PROBLEM DETAILS: Please work out how many lines in the data below hold the word "Open", and state only the number.
====
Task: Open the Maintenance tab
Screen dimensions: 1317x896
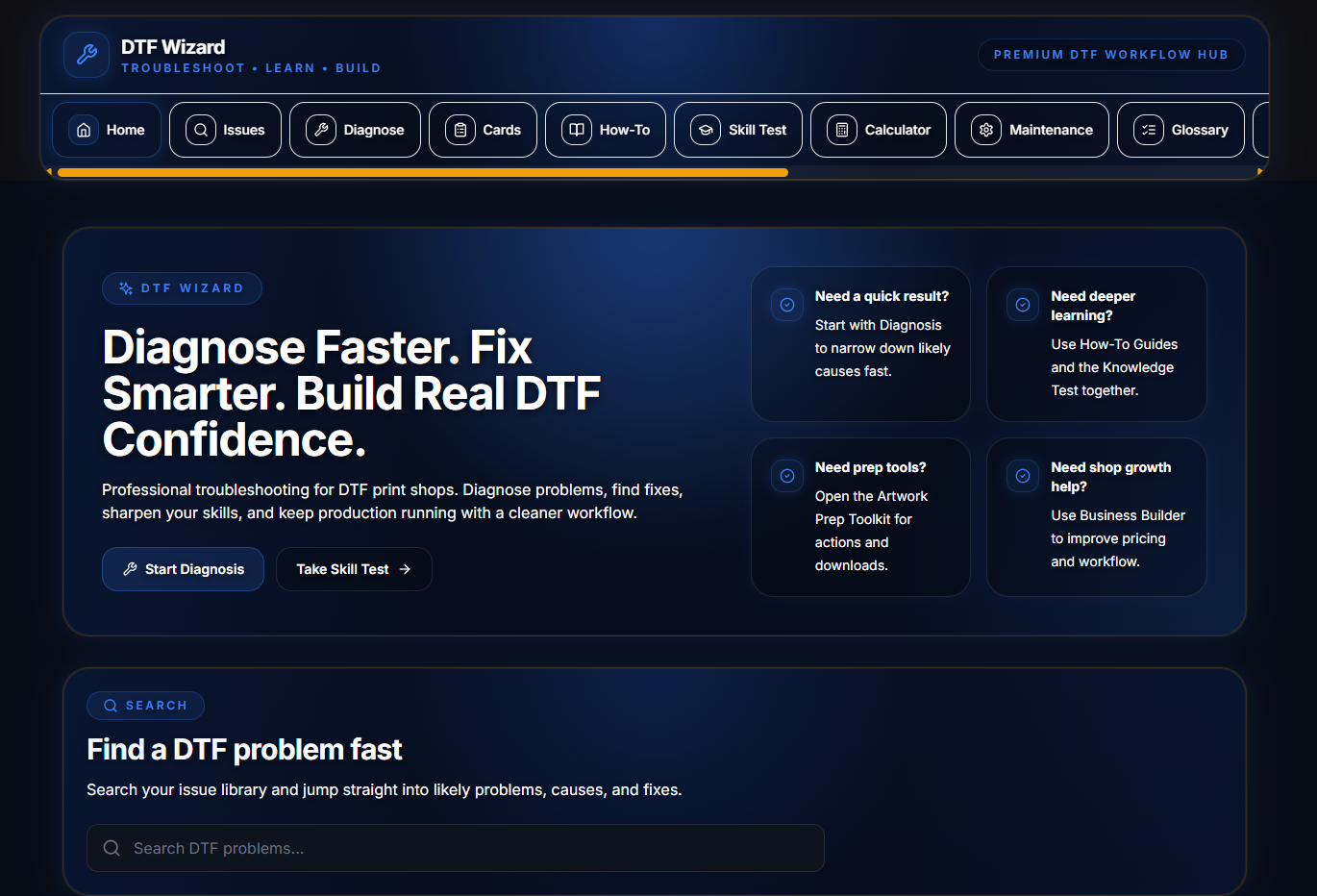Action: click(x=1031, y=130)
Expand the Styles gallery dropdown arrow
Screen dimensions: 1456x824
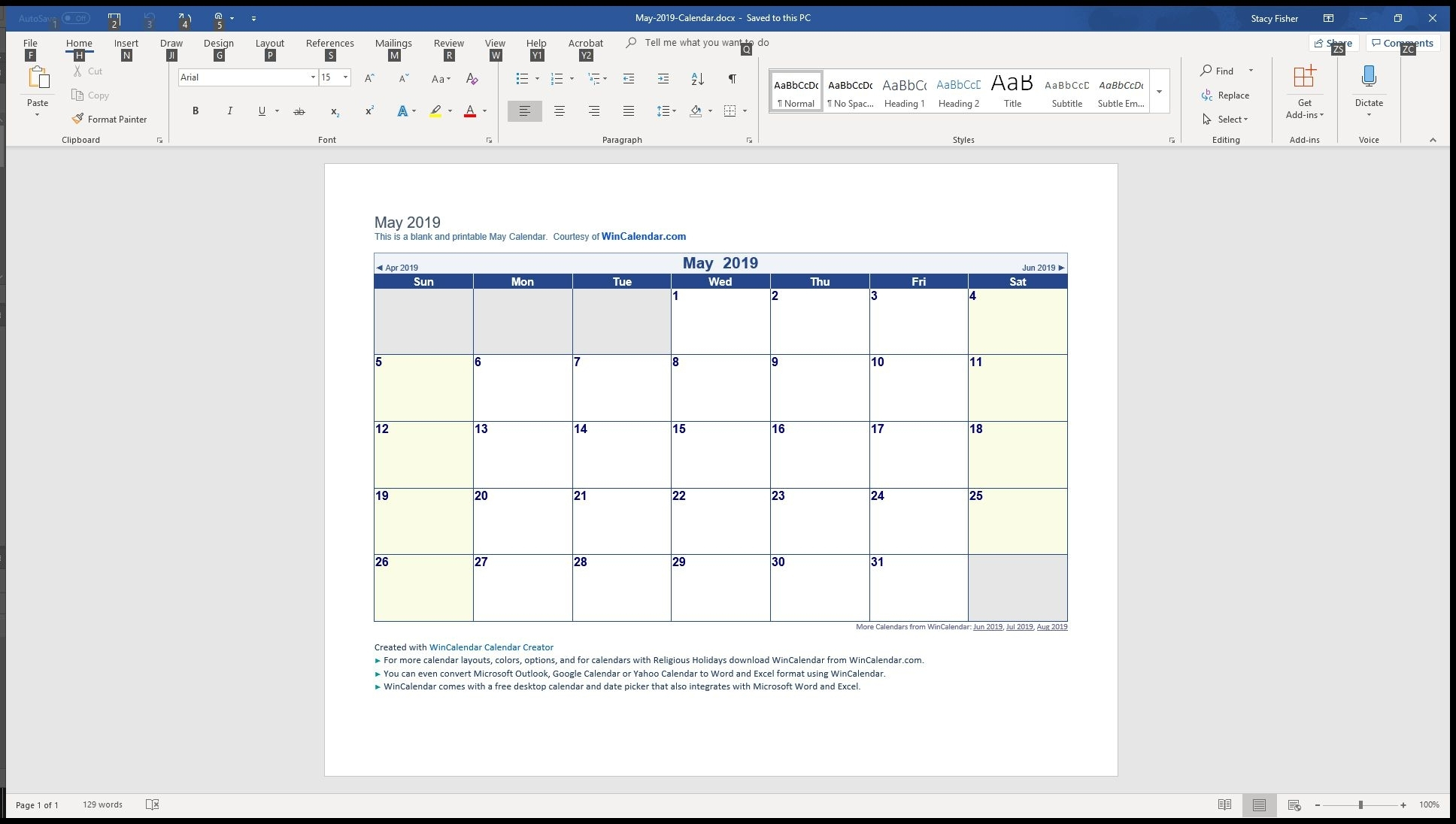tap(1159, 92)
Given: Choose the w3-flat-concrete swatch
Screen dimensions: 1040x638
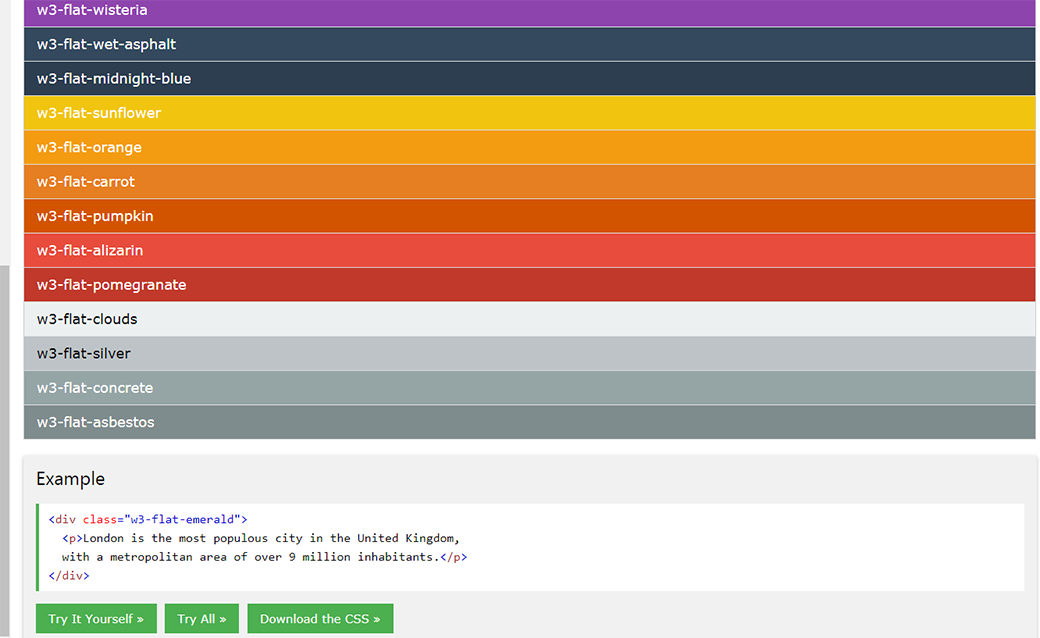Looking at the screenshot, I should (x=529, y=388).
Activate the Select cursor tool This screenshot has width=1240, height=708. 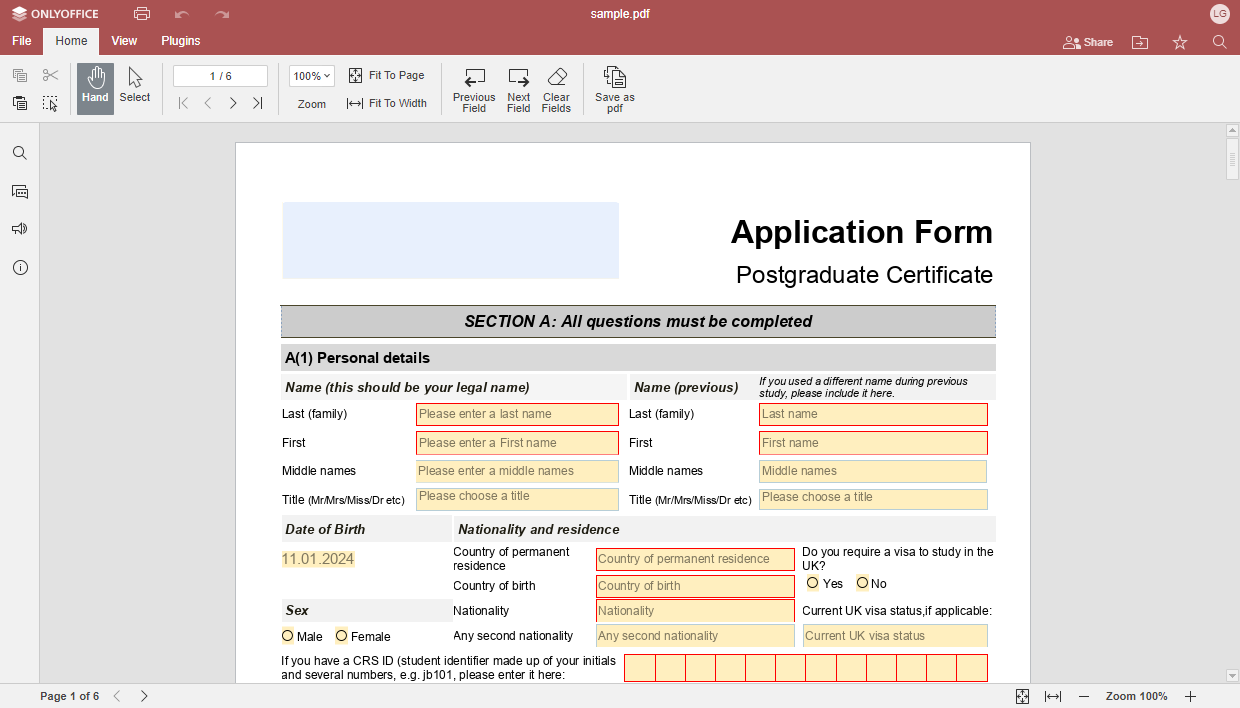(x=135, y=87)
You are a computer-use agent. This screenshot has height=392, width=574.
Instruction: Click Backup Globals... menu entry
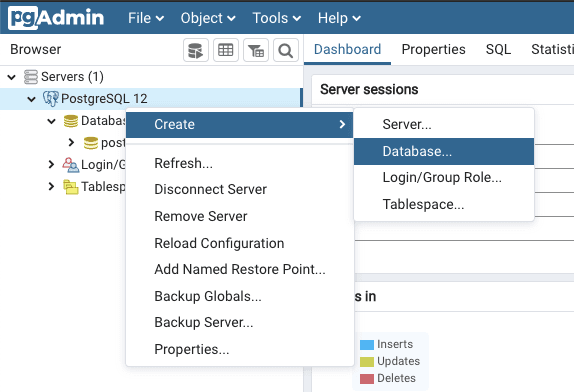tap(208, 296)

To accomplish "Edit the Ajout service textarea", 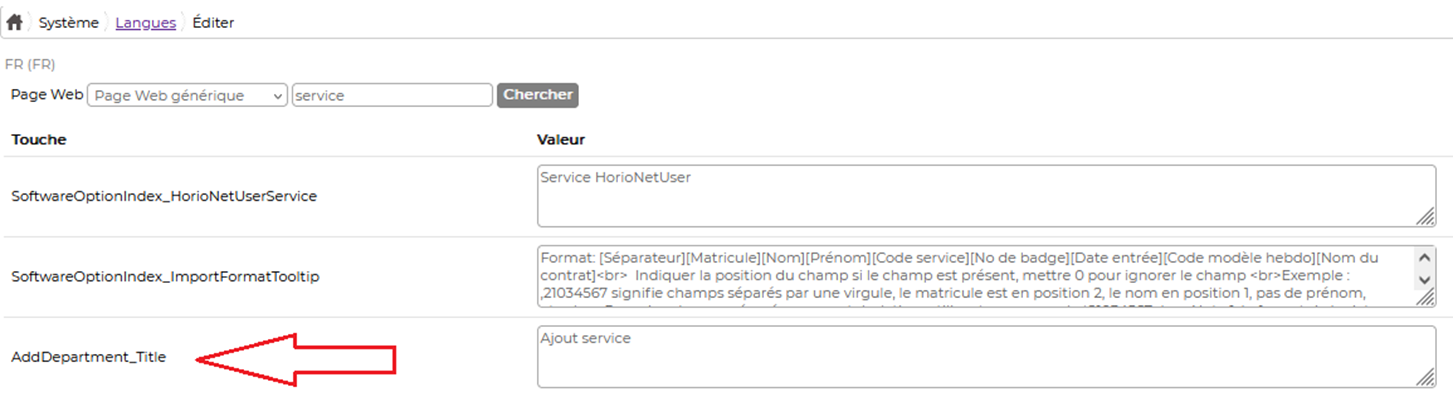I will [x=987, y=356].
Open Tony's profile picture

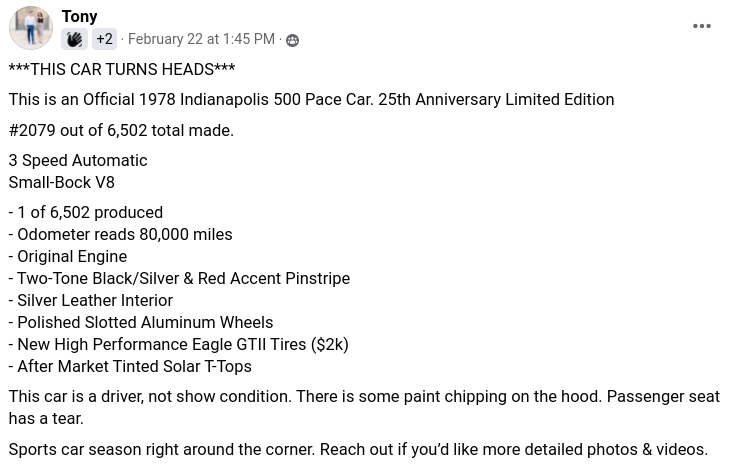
====
ANSWER TO THIS EXERCISE: 2